[Directives]:
**1.** In the post about favorite works of fiction, which book does the writer credit with teaching them to love to read?
**2.** Please carry the post about favorite works of fiction forward, writing the next part after its last sentence.

[Page excerpt]:
###

I forgot a little something from my childhood and then remembered it today with a huge smile. It’s a book. You see, I usually tell folks my four favorite works of fiction are as follows:
The Lord of the Rings-Because I love the epic nobility and sacrifice of the tale and the incredible depth of Tolkien’s world.
The Once and Future King-Because T.H. White was a genius and his understanding of politics, people and history, beautifully rendered in this classic Arthurian cycle taught me to think and observe at an early age.
Watership Down-Because I inherently understood the politics and epic scope of the story, even if it was about bunnies! This may have influenced my leadership style more than any book I’ve ever read, and made me understand the difference between liberty and totalitarianism before I was even in Junior High School. Thank you, Richard Adams.
A Wrinkle in Time-I learned so much from different books, but Madeleine L’engle taught me to love to read. Also, her near-perfect blend of smart science fiction, fantasy and Christianity probably affected my path more than I can imagine.

###

[Recorded data]:
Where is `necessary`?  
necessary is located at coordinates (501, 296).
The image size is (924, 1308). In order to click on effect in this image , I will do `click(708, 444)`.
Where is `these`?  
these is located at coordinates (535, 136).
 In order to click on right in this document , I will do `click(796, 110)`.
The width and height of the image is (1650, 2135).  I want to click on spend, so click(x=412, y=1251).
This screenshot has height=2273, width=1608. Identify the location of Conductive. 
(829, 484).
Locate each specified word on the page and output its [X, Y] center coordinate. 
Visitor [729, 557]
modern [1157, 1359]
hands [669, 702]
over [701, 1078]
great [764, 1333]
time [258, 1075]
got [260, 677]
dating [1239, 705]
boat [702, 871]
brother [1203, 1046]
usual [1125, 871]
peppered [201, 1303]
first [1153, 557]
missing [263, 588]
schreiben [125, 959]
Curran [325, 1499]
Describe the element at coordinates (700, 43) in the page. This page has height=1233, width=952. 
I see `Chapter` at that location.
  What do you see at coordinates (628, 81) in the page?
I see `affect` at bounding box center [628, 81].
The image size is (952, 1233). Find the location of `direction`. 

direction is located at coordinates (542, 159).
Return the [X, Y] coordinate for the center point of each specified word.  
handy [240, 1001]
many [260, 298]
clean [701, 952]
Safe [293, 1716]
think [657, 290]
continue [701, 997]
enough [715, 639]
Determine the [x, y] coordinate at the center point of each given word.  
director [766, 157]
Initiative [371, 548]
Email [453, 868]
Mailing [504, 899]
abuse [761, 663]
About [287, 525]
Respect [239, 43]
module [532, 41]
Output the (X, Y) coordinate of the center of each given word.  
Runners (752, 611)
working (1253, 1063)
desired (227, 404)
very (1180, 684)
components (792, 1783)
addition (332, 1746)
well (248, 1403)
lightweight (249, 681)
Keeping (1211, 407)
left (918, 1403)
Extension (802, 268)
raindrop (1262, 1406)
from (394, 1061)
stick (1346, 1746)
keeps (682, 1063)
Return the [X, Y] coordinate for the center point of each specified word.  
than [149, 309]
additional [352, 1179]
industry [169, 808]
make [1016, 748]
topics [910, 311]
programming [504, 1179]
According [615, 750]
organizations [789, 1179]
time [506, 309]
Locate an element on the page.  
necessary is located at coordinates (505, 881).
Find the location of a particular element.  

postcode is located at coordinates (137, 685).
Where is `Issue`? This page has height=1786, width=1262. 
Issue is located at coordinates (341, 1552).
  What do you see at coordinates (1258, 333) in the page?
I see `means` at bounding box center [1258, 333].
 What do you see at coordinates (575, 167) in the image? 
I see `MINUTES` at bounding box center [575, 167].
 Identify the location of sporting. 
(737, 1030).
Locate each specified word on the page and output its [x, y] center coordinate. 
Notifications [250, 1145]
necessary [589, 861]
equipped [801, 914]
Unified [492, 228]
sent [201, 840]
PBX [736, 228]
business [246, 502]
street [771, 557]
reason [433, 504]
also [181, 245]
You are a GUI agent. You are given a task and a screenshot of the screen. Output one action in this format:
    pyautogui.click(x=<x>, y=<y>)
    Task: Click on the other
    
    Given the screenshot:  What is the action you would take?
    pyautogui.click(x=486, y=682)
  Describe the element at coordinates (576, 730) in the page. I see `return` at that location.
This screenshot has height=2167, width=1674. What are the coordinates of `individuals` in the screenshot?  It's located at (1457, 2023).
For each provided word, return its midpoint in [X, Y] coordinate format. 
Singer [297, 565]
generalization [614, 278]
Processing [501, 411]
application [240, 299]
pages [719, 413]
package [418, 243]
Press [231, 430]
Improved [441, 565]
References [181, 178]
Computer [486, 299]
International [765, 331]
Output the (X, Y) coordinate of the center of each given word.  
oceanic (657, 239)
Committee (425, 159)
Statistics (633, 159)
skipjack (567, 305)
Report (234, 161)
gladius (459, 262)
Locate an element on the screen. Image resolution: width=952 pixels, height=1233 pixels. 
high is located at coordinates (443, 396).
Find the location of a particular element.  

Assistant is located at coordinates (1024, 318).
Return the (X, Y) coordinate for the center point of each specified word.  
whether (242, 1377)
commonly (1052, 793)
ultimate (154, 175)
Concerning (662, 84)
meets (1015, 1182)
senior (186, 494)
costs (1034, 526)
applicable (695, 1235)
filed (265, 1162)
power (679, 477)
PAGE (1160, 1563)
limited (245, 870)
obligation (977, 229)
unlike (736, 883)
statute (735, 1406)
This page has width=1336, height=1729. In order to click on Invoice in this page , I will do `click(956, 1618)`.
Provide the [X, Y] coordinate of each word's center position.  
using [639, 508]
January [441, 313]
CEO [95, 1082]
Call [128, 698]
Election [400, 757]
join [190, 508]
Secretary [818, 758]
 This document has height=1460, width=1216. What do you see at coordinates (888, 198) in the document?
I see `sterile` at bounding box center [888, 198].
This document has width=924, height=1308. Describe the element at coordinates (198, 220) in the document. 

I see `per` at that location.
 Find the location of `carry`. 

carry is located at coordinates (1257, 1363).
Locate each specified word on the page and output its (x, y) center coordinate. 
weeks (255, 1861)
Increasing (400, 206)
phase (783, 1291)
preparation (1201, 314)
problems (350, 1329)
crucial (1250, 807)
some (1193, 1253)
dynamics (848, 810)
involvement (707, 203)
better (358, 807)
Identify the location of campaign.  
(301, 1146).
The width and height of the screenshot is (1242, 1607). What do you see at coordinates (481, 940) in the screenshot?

###

[Answers to the exercise]:
**1.** A Wrinkle in Time, by Madeleine L’engle.

**2.**
Those have been my favorite books. But I remembered something today. When I was about nine years old I was staying at my Grandmother’s house one summer. We called her Memaw. She taught me to read by sitting me on her lap, so young that I don’t remember the first time. She did the same for her other grandson, Trent. We were her only two and neither of us would trade all those stories and love for anything. She taught me to love stories. Well, that summer, when I was getting old enough to be a little weird about being read to or sitting on anyone’s lap, I was at my grandparents house, and I was bored. I was going through old pictures and stuff in a back closet when I stumbled upon an old, leather bound book with yellow pages. On the cover it said:
The Merry Adventures of Robin Hood by Henry Pyle.
Now all I knew of Robin Hood at this point I learned from Disney, and to this day, I dearly love that old animated film with the Fox as Robin and Little John the bear; with that incredible cast of voice actors including the amazing Peter Ustinov as Prince John. I loved the story as I knew it, so I settled into the old ‘story chair’ and started reading. It was wonderful!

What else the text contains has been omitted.